WHAT THE TASK REQUIRES
Update the entries below by changing every "data label" to "value label" and keeping everything else the same, and leave the pictures out of your version.
--
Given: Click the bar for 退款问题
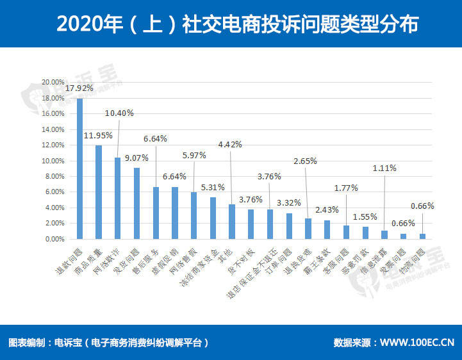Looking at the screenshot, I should (x=80, y=168).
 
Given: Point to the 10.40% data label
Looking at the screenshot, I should (x=119, y=113).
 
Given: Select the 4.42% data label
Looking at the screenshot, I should (x=230, y=144).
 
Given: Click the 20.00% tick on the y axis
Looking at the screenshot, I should (x=53, y=83).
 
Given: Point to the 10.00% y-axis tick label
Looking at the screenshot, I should (x=53, y=161).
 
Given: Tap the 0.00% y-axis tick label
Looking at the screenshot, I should (x=54, y=239).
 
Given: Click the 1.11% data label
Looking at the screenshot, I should (x=384, y=168).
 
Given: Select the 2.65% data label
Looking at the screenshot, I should (x=305, y=161).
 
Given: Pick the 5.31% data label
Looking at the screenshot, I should (x=213, y=188).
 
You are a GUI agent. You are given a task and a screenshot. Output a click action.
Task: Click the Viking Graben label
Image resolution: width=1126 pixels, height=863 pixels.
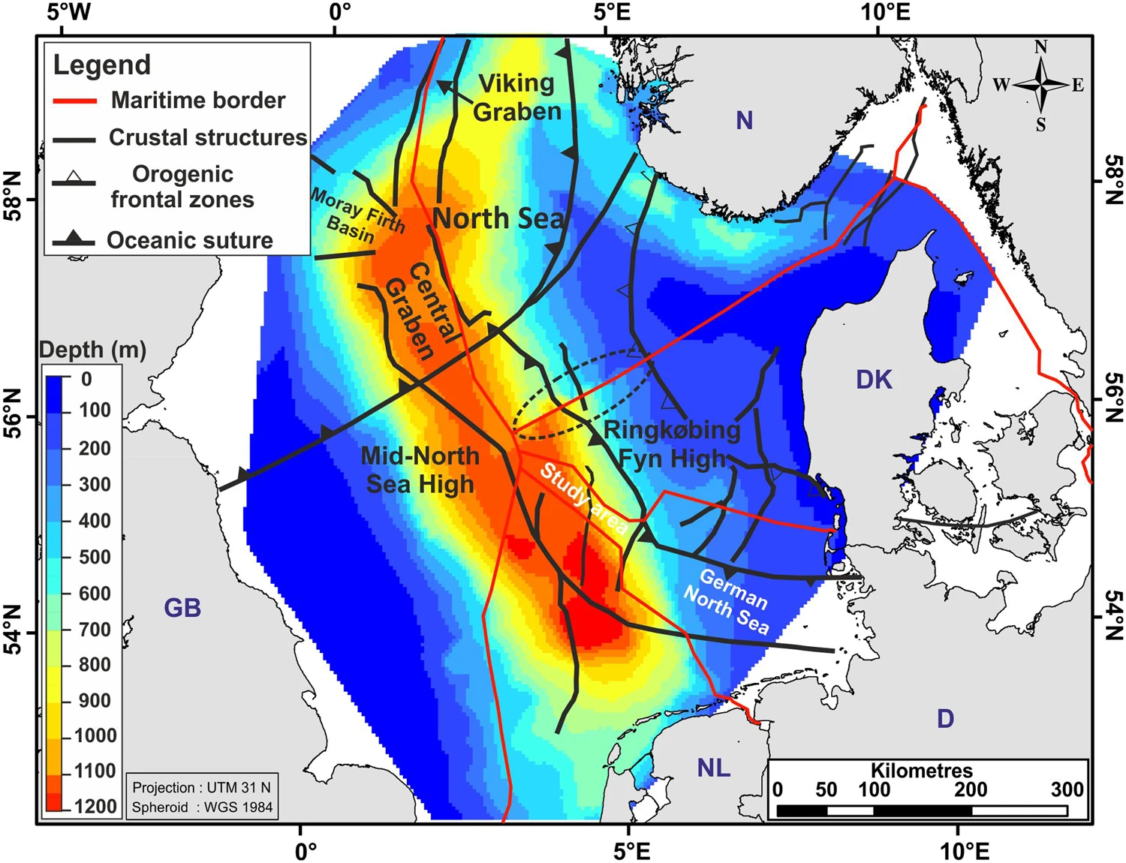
--
THE OUTPUT
Given: Click the bar for 退款问题
Looking at the screenshot, I should (x=80, y=168).
 
Given: Point to the 10.40% value label
Looking at the screenshot, I should (x=119, y=113).
 
Given: Select the 4.42% value label
Looking at the screenshot, I should (x=230, y=144).
 
Given: Click the 20.00% tick on the y axis
Looking at the screenshot, I should (x=53, y=83).
 
Given: Point to the 10.00% y-axis tick label
Looking at the screenshot, I should (x=53, y=161).
 
Given: Tap the 0.00% y-axis tick label
Looking at the screenshot, I should (x=54, y=239).
 
Given: Click the 1.11% value label
Looking at the screenshot, I should (x=384, y=168).
 
Given: Select the 2.65% value label
Looking at the screenshot, I should (x=305, y=161).
 
Given: Pick the 5.31% value label
Looking at the screenshot, I should (x=213, y=188).
 
You are a GUI agent. You are given a task and a screenshot. Output a click action.
Task: Click the Viking Graben label
Image resolution: width=1126 pixels, height=863 pixels.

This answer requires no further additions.